◆ Provided material:
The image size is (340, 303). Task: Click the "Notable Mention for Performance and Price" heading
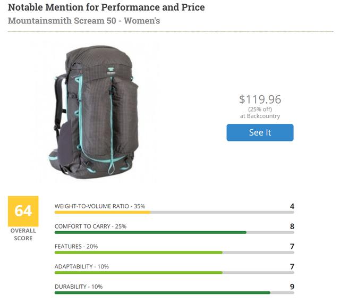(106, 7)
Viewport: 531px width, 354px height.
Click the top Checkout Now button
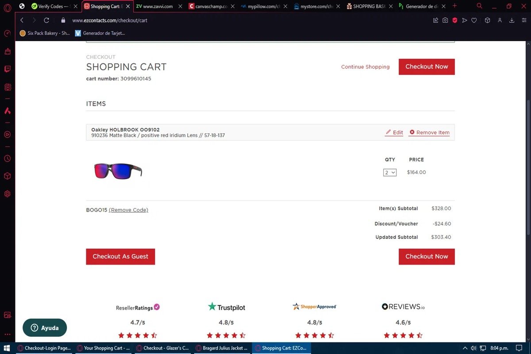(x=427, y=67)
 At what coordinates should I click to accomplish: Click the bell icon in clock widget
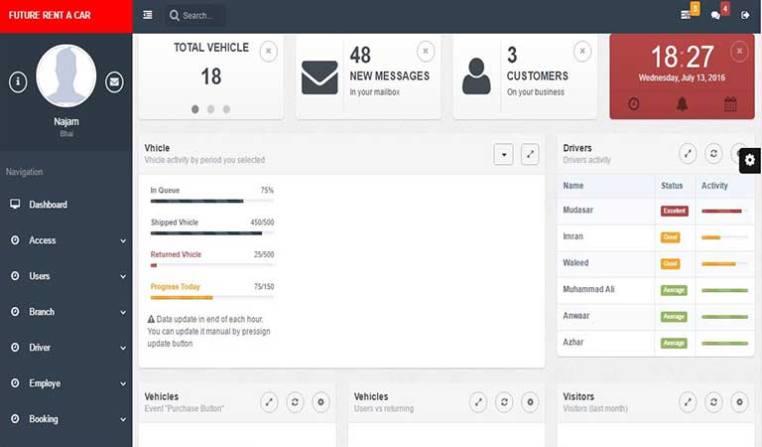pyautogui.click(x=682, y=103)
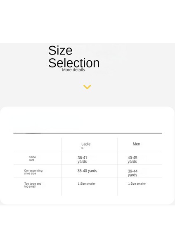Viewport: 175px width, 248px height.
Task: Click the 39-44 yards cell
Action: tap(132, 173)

◆ Task: When you copy the entries above, reproduce each line exactly and leave out any pictures.

◆ Answer to the problem:
The image size is (340, 303). Task: Click the "Notable Mention for Performance and Price" heading
(106, 7)
Viewport: 531px width, 354px height.
Click the top Checkout Now button
(x=427, y=67)
 At what coordinates should I click to accomplish: Click the bell icon in clock widget
pyautogui.click(x=682, y=103)
Viewport: 175px width, 248px height.
Task: Click the 39-44 yards cell
Action: tap(132, 173)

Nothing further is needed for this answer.